# Help with 89 735i



## stlrsfn (Nov 28, 2010)

I just bought a 1989 735i with 241k miles on it and my wife is mad because she thinks its junk. I need to know if there are any known issues with BMW, as this is my first, that I should know about. 
Im taking it in for a checkup today and if there is major issues, I wont buy it. For $600 is it really going to hurt?


----------



## RogerBimmer (Dec 11, 2010)

should watch out, bimmers have a tendency for electrical problems that can run you just as much as the car is worth sometimes.


----------



## andrew sheperd (Dec 26, 2010)

I had a question on a 94 740il any thing that I should look out for? It has 175,113 miles on it and its from a little dealer. I know the cooling system has to be flushed and check to see if the tranny has been changed or rebuilt but anything other than that? Thanks


----------



## RandalLovelace (Nov 29, 2013)

stlrsfan - I paid $900 for an 88 with known electrical issues - so at $600 your already ahead of me on this purchase.
RogerBimmer - good point - thankfully my electrical woes won't break the bank...
andrew sheperd - and for that matter stlrsfan - check the brake booster system - it's a PITA to fix and can be costly.
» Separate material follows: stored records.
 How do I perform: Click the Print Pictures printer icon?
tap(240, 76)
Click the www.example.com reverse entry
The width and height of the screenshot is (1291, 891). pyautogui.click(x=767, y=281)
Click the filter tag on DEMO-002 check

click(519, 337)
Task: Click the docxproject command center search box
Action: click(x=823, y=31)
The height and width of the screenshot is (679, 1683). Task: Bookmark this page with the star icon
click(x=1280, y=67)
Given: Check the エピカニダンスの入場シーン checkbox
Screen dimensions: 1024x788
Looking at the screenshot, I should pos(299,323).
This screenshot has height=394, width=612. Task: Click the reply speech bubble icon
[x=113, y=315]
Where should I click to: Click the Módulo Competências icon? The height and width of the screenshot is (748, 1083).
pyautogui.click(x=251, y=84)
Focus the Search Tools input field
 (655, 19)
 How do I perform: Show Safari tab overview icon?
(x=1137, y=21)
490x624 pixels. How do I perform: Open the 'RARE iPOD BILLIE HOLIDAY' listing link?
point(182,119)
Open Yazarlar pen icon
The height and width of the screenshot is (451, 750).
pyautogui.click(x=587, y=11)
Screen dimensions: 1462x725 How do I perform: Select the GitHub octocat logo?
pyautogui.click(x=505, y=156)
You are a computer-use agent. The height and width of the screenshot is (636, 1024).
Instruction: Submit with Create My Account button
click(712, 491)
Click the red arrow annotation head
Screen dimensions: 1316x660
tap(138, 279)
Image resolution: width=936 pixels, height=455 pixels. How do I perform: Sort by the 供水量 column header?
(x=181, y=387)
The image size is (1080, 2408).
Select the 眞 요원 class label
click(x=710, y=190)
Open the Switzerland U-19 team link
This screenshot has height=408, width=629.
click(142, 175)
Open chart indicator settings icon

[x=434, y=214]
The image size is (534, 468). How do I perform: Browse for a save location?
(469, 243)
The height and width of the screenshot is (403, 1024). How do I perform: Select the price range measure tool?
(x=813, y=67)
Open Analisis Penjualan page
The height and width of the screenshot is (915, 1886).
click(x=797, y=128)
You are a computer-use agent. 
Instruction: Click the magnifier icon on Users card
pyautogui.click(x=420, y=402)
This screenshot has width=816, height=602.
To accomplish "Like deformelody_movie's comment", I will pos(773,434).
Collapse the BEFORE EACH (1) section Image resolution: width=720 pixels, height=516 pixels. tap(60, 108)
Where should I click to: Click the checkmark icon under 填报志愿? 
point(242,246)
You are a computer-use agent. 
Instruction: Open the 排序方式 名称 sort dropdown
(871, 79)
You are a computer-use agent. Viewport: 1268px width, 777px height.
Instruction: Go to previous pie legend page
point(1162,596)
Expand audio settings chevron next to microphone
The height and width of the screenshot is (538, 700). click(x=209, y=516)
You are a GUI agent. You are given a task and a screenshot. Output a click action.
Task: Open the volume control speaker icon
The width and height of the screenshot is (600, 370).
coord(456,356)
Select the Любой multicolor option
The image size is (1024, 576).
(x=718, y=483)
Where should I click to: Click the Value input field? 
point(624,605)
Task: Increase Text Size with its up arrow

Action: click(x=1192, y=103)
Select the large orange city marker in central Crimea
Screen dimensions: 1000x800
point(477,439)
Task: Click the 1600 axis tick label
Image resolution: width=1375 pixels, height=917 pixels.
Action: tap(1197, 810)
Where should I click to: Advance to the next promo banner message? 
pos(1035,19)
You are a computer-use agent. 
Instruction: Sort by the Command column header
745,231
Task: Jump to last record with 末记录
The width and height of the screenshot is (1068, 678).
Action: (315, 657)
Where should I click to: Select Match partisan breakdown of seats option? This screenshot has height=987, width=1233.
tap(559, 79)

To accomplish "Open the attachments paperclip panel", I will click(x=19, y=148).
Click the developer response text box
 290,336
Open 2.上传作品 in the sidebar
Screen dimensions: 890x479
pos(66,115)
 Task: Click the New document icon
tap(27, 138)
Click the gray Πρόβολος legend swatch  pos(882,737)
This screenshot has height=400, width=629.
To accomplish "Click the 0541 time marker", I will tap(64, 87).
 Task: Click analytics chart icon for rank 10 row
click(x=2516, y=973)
The real good thing - keep the oil changed and the engine will purr for a long long time.


----------



## John in VA (Feb 21, 2006)

Are you aware of the 7-series-specific section? http://www.bimmerfest.com/forums/forumdisplay.php?f=181

These are also good resources:
http://www.bimmerboard.com/forums/e32/ 
http://e38.org/e32/


----------



## mach8 (Dec 1, 2013)

Buy it. If repairs get to costly for you it can be parted out. Do a search for the 10 most common 735 problems. Look for Timm' BMW at meeknet


----------